-- To be done --
Rewrite the data below as a numbered list, one line per item, skipping any blank lines.

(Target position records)
------
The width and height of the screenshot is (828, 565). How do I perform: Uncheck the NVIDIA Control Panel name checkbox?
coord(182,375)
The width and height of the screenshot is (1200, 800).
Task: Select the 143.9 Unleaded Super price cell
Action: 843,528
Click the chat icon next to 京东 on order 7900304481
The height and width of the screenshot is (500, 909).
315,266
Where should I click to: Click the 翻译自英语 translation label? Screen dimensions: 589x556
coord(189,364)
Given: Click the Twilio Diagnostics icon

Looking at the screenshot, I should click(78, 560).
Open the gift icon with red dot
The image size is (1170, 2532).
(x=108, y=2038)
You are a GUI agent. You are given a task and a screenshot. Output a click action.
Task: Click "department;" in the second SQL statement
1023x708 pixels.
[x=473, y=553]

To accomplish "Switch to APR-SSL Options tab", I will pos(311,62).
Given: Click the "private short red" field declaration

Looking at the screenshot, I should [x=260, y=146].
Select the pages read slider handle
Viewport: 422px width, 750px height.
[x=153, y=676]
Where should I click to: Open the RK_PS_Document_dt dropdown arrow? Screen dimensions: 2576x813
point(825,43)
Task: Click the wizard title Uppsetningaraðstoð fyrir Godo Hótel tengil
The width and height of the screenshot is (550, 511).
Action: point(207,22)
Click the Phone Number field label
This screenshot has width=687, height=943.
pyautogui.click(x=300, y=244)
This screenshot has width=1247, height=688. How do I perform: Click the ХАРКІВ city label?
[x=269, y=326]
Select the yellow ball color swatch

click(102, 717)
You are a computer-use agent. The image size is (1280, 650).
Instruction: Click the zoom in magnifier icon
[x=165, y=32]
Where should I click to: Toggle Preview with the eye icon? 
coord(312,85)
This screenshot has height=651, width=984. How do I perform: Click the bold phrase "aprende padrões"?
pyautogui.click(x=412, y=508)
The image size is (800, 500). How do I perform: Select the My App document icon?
------
-- Full solution --
1. The width and height of the screenshot is (828, 565). How do I perform: Uncheck the NVIDIA Control Panel name checkbox?
2. coord(182,375)
3. The width and height of the screenshot is (1200, 800).
4. Task: Select the 143.9 Unleaded Super price cell
5. Action: 843,528
6. Click the chat icon next to 京东 on order 7900304481
7. The height and width of the screenshot is (500, 909).
8. 315,266
9. Where should I click to: Click the 翻译自英语 translation label? Screen dimensions: 589x556
10. coord(189,364)
11. Given: Click the Twilio Diagnostics icon
12. Looking at the screenshot, I should click(78, 560).
13. Open the gift icon with red dot
14. The image size is (1170, 2532).
15. (x=108, y=2038)
16. You are a GUI agent. You are given a task and a screenshot. Output a click action.
17. Task: Click "department;" in the second SQL statement
18. 1023x708 pixels.
19. [x=473, y=553]
20. To accomplish "Switch to APR-SSL Options tab", I will pos(311,62).
21. Given: Click the "private short red" field declaration
22. Looking at the screenshot, I should [x=260, y=146].
23. Select the pages read slider handle
24. Viewport: 422px width, 750px height.
25. [x=153, y=676]
26. Where should I click to: Open the RK_PS_Document_dt dropdown arrow? Screen dimensions: 2576x813
27. point(825,43)
28. Task: Click the wizard title Uppsetningaraðstoð fyrir Godo Hótel tengil
29. The width and height of the screenshot is (550, 511).
30. Action: point(207,22)
31. Click the Phone Number field label
32. This screenshot has width=687, height=943.
33. pyautogui.click(x=300, y=244)
34. This screenshot has width=1247, height=688. How do I perform: Click the ХАРКІВ city label?
35. [x=269, y=326]
36. Select the yellow ball color swatch
37. click(102, 717)
38. You are a computer-use agent. The image size is (1280, 650).
39. Instruction: Click the zoom in magnifier icon
40. [x=165, y=32]
41. Where should I click to: Toggle Preview with the eye icon? 
42. coord(312,85)
43. This screenshot has height=651, width=984. How do I perform: Click the bold phrase "aprende padrões"?
44. pyautogui.click(x=412, y=508)
45. The image size is (800, 500). How do I perform: Select the My App document icon?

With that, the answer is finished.